While Australians struggle to put dinner on the table, dumpsters are full of food.
25 Feb 2025
While people struggle to put food on the table, dumpsters are overflowing.
From farm to kitchen, approximately 5.6 million tonnes of perfectly edible food is discarded annually.
It’s a massive contributor to greenhouse gas emissions and costs the economy over $36 billion a year.
But if you know the right spots, you could be able to redirect some of it from landfill to dinnerplate.
It can be nasty business, but for those brave enough to dive, dumpsters can be a life saver.
From bunches of celery, to cans of coke, skip bins can easily cover a weeks worth of groceries.
Often filled up due to supermarkets stringent quality standards, the food is either damaged in some way, or close to its use by date.
Fruit apartheid
Professor Carol Richards, a food and agricultural sociologist at the Queensland University of Technology, has been studying supply chains for nearly two decades.
To Professor Richards, what is passed off as quality standards, are supermarket’s unrealistic beauty standards.
She says farmers often don’t even bother delivering fruit because they know it won’t get passed supermarket inspections.
“Nutritious, good food is being dumped because they’re too big or too small, or sometimes too straight or too curvy,” she said. “It's just a crazy reason to discard perfectly edible food,” Professor Richards said.

“When you look in the supermarket, you see [fruit and vegetables] looking very uniform. They're all a very similar size, shape and colour.
"And this is to do with marketing and the appearance of fruit and vegetables on the shelf, rather than the actual edibility or quality.”
A number of supermarkets and grocery stores have taken up selling “ugly foods” at discounted prices. A move Professor Richards believes only reinforces these fruity beauty standards.
“They should be selling food that's misshapen, that's edible, but they don't need to segregate it. It's a kind of fruit apartheid. You don't need to put it in a separate place and sell it for a bit cheaper,” she said.
"It's still good food.
Blame games
Household waste was found to constitute the largest proportion of total food waste – around on-third – and costs households approximately $2500 a year, according to the Food and Agribusiness Growth Centre.
Supermarkets’ tendencies to over-order and enforce strict aesthetic standards can be seen as a response to consumer demands.
But Professor Richards points to the lack of options.
“We've got two supermarkets in Australia that hold about around 70 percent of market share … so they have a lot of power and a lot of say in what they'll stock or what the quality standards are to be.”
“You could say there's a consumer responsibility, but where do we buy the alternatives?” Professor Richards argues.
A significant push has been made by supermarkets and community organisations to partner with food rescue organisations and reduce waste.
Food from across the supply chain that would otherwise be discarded is picked up from not-for-profits like SecondBite, who sort and redistribute it across communities.

SecondBite
“I think there's a perception that people seeking food might be rough sleepers, or you know, people who are juggling all sorts of issues, but actually there's lots of just regular Australians because of cost of living, or hit hard times,” says Fiona Maxwell, SecondBite’s Director of Community and Innovation
“We are seeing more people than ever asking for food relief. We are seeing people who are employed, double income houses, people with mortgages, are seeking food relief because they just can't make ends meet.
The Queensland distribution centre redirects all products, from broccoli, dog food, and shampoo – still in perfect condition.
“I think the critical thing in all of this is dignity. Just because someone has hit hard times, doesn’t mean they should get something that isn’t good quality or substandard or that they shouldn’t be dealt with care. That’s what’s important to us.”
“The more we can manage supply and … educate consumers about using things up and [being] happy to eat odd shaped fruit and veg, the more there will be impact. But there is still a long way to go.”
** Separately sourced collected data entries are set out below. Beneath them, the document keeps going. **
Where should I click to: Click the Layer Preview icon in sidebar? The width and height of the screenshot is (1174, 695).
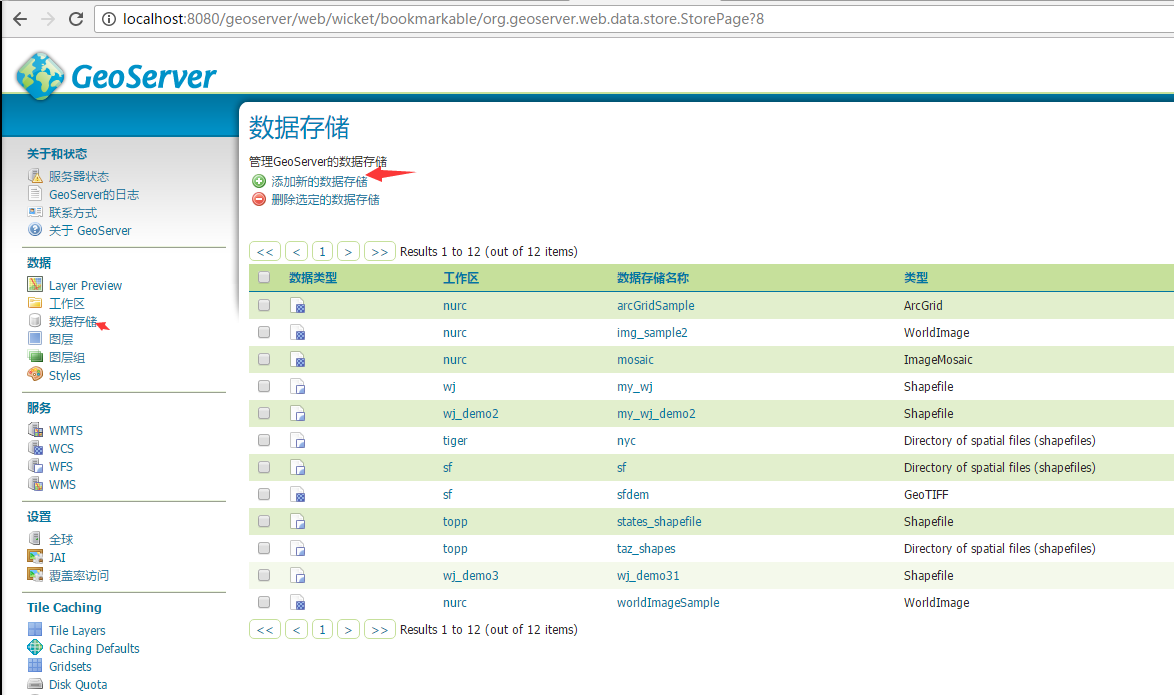point(35,285)
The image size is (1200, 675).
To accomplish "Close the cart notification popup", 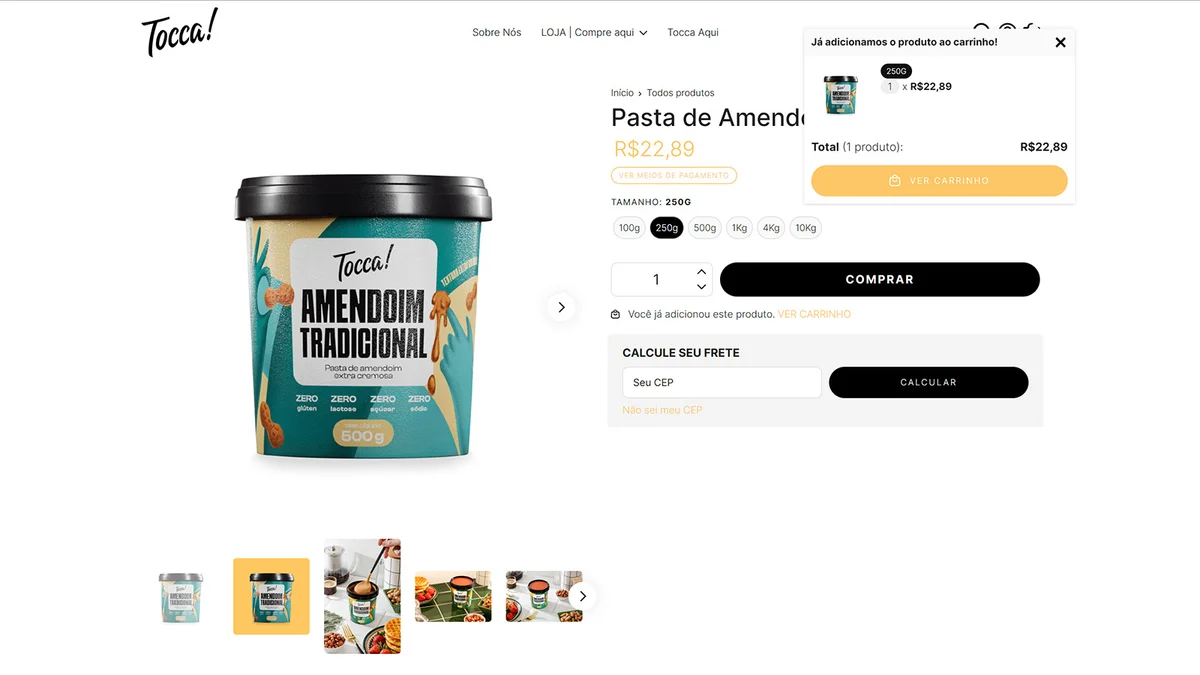I will (1060, 42).
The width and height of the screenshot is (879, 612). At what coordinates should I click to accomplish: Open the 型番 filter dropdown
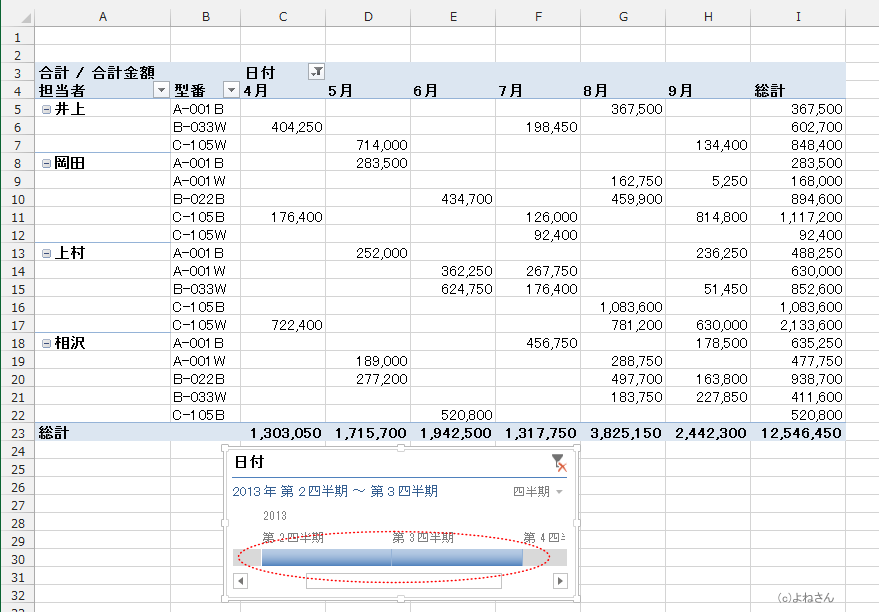pos(231,90)
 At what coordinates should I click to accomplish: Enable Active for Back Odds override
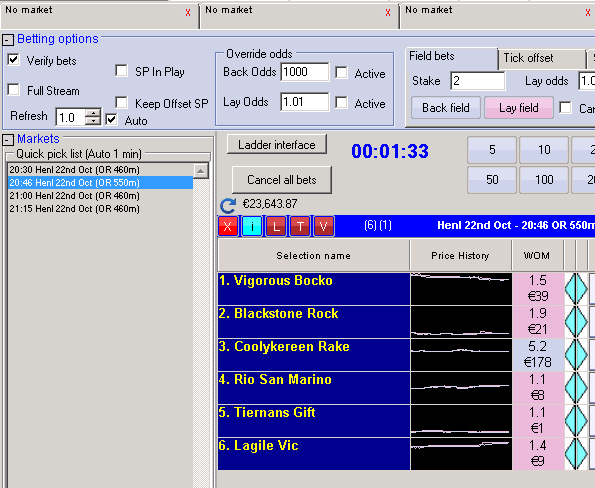(342, 72)
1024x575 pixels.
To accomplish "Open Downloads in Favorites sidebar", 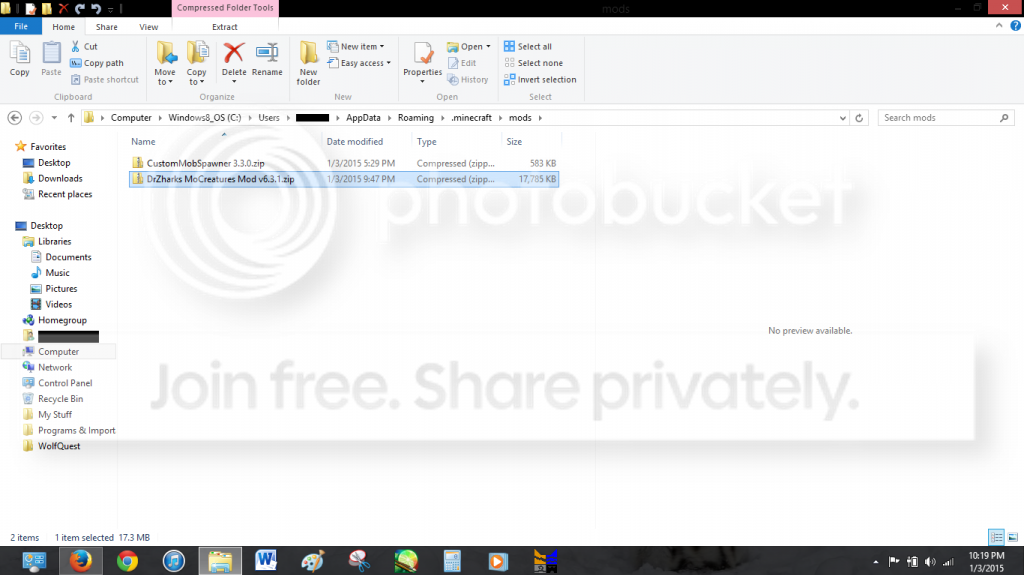I will [x=60, y=178].
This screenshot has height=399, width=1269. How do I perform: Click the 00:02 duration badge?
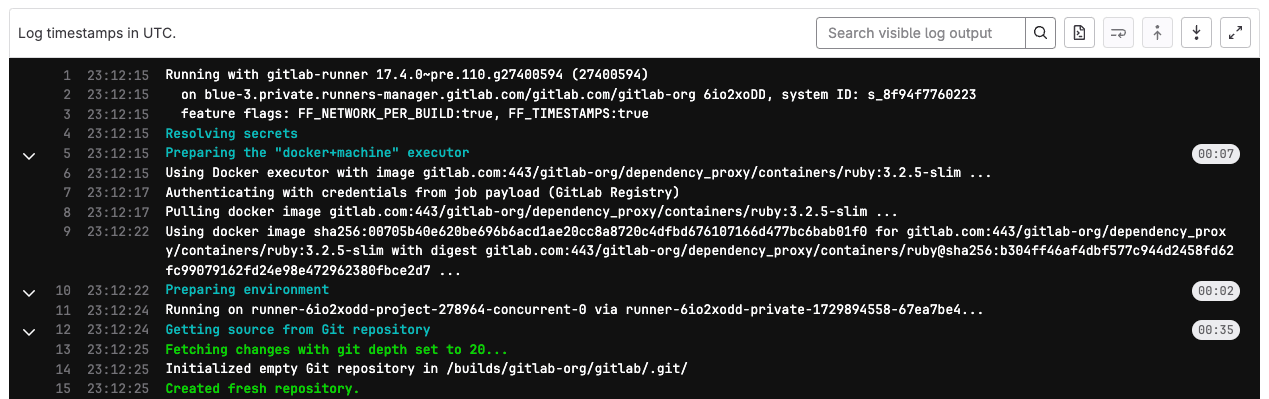coord(1216,291)
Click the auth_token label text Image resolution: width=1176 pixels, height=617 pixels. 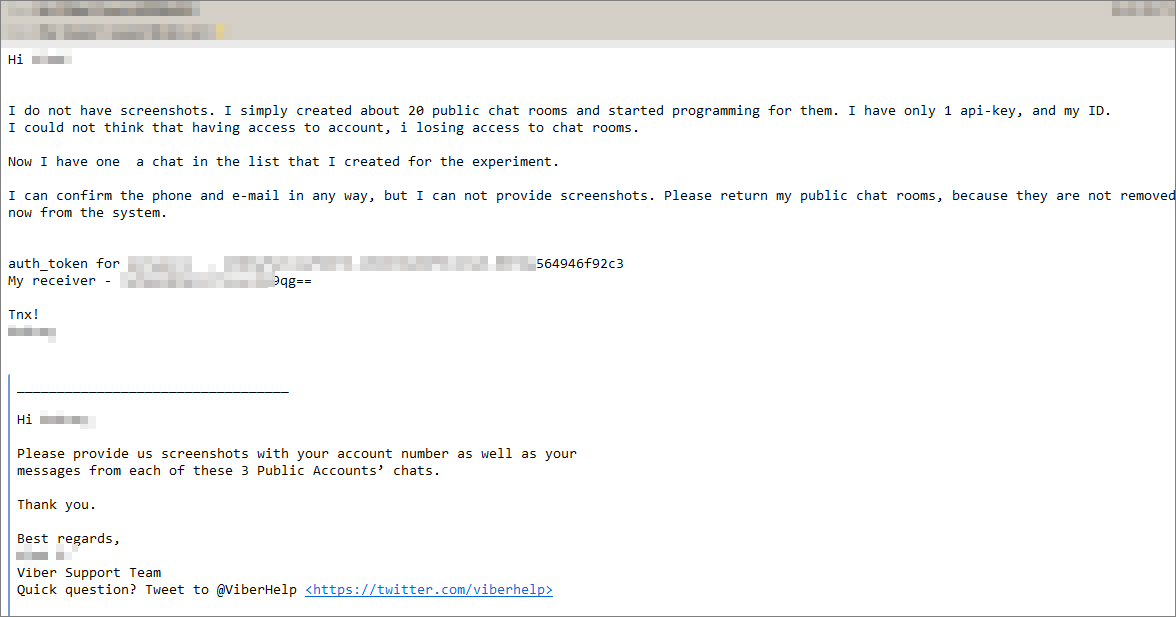point(64,263)
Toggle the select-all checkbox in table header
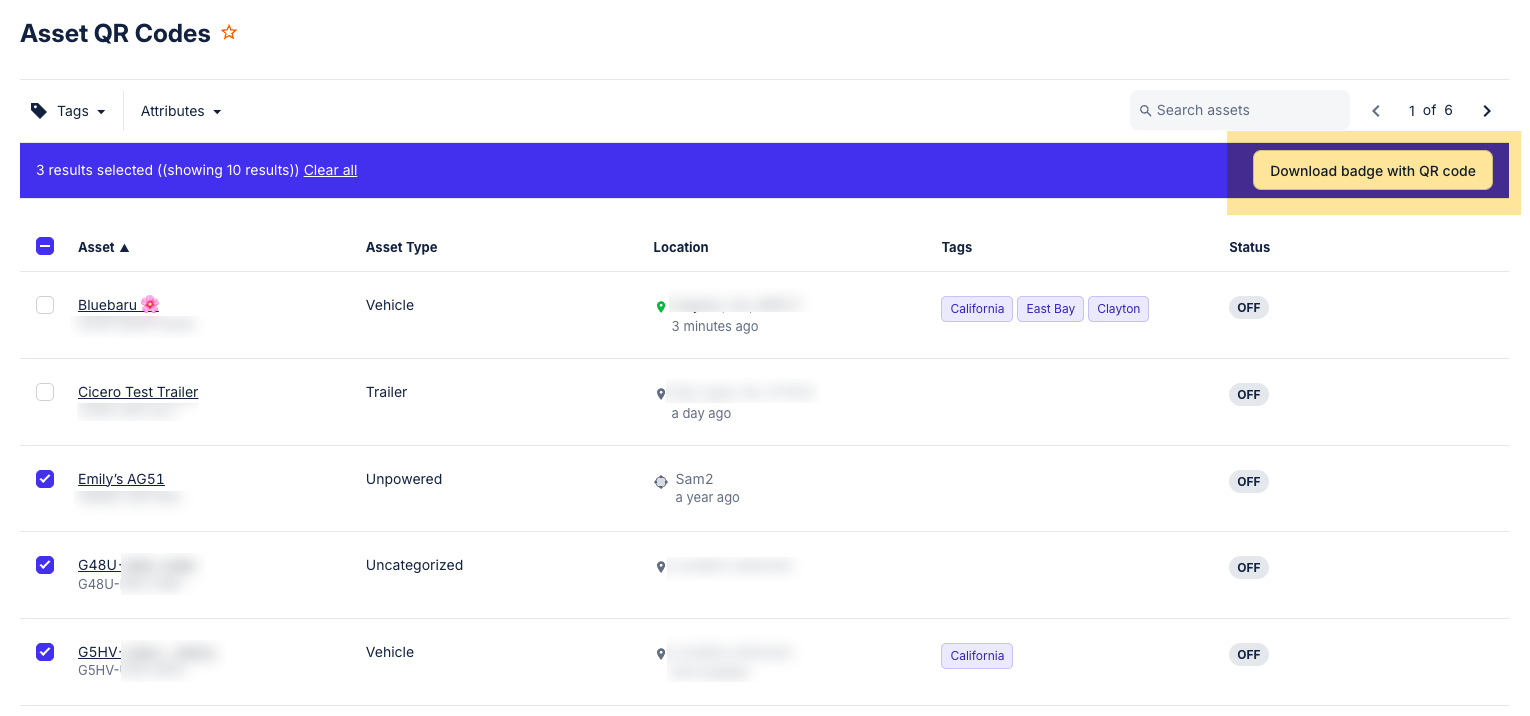Screen dimensions: 1530x716 click(45, 246)
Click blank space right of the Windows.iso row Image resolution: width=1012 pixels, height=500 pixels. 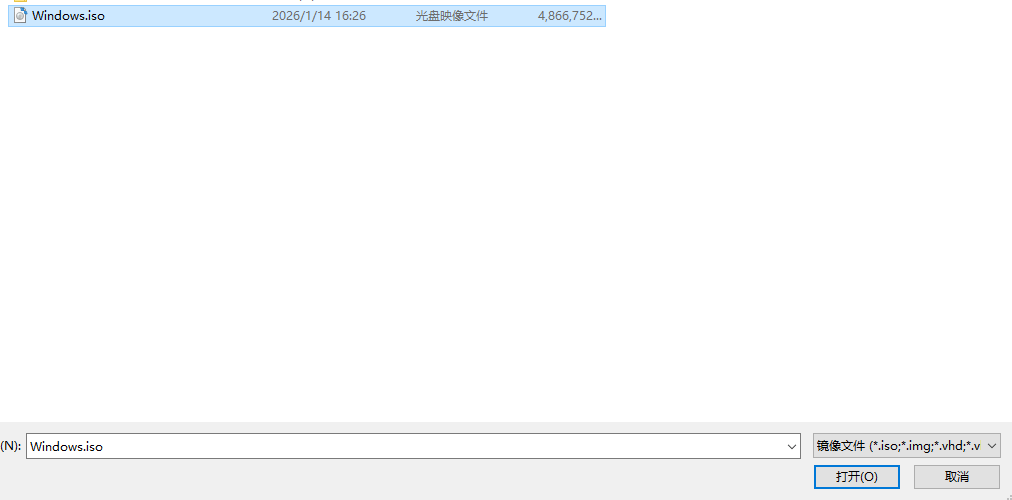pos(800,16)
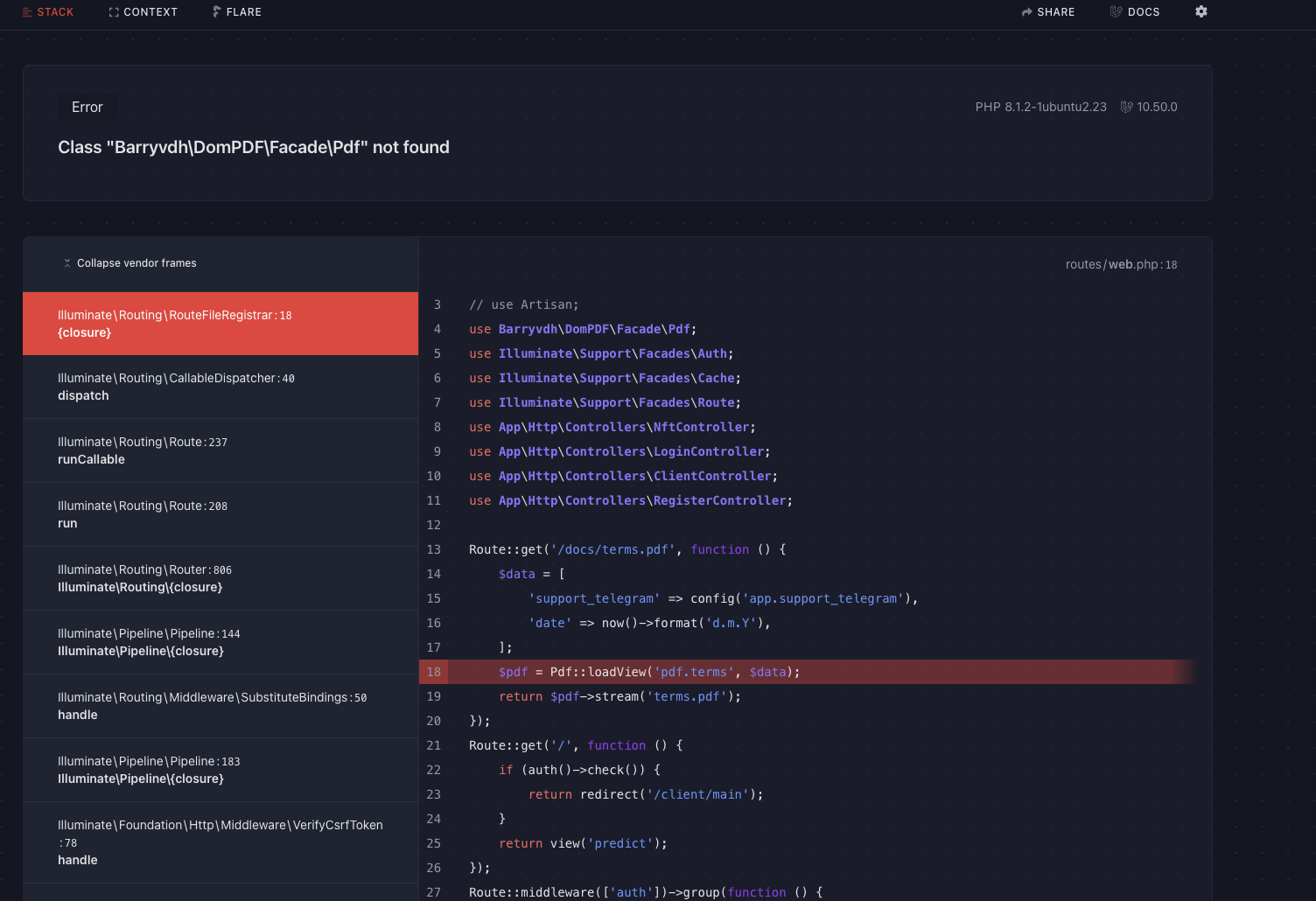Click the Laravel version 10.50.0 icon
The image size is (1316, 901).
(x=1127, y=107)
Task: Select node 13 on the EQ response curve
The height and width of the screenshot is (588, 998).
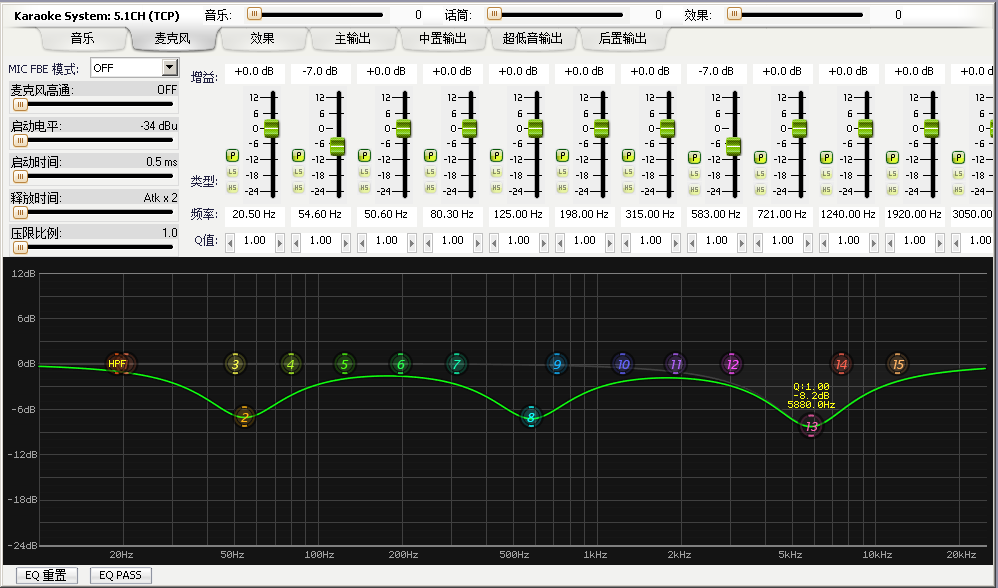Action: click(x=811, y=426)
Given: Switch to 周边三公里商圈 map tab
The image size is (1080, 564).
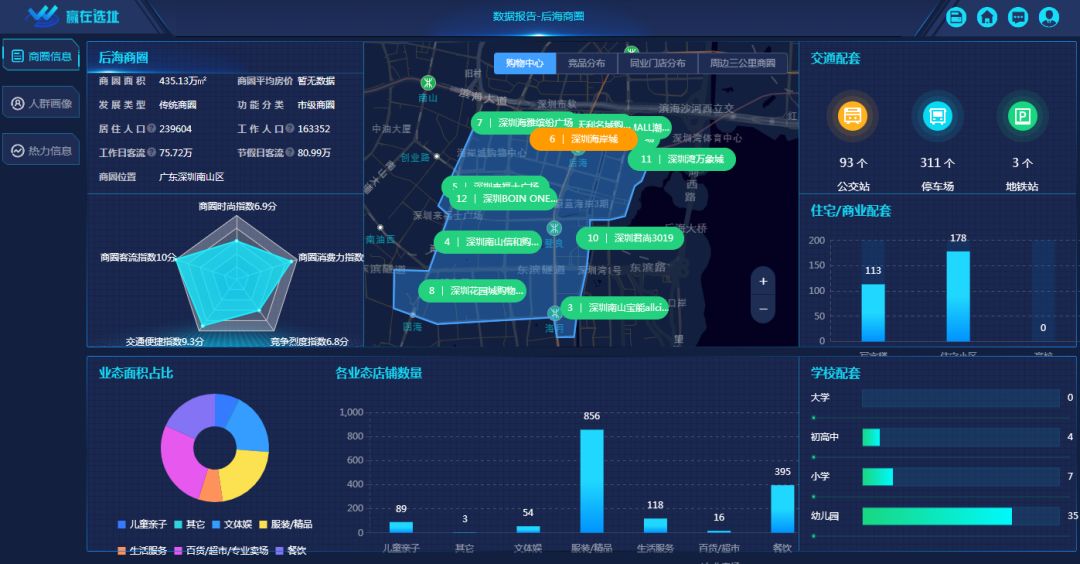Looking at the screenshot, I should 742,63.
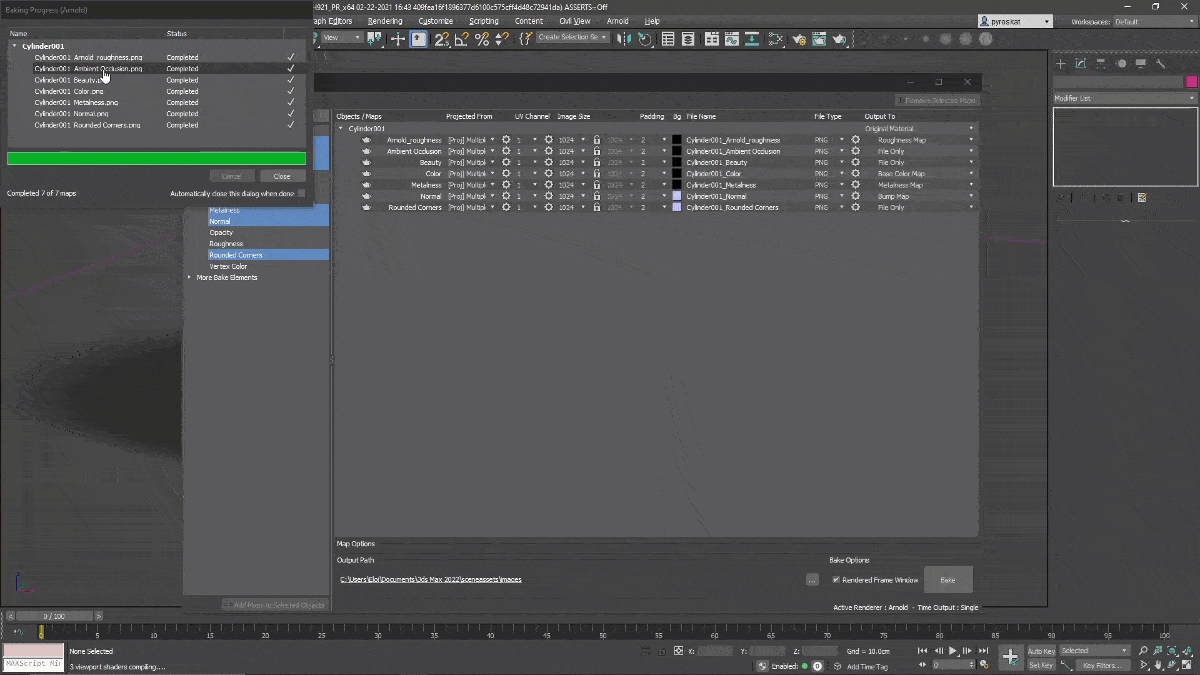Toggle the Rendered Frame Window checkbox
Screen dimensions: 1200x675
click(836, 579)
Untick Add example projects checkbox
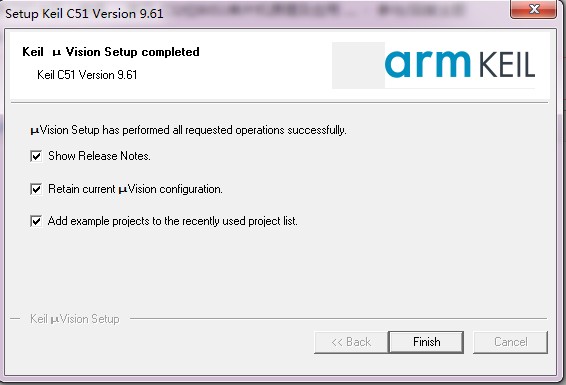The image size is (566, 385). point(36,221)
While the tonnage of food waste has created a welcomed blank for those in need, Professor Richards believes immediate regulation and support is needed elsewhere.
“Food banks [have] been necessary and they've served two purposes that kind of neatly come together, and that is, they deal with food waste, and they deal with hunger. So, when you bring those two things together, it looks like a perfect solution, but it's not,” she said.
“You need two separate solutions to two distinct problems,”
“By conflating the two, it allows us just to skim over the problem, the really deep, entrenched problems, and that is in terms of food waste, the behavior of the major corporations that control the food system, and then at the other end, it's an issue of poverty and welfare and basically human rights.”
But in the meantime, organisations like SecondBite continue to help.

“It might not need to exist, but it’s great that it does exist for those who are doing it tough. Just to give them that bit of relief financially,” says SecondBite’s Brisbane Warehouse Manager, Mark Hunter.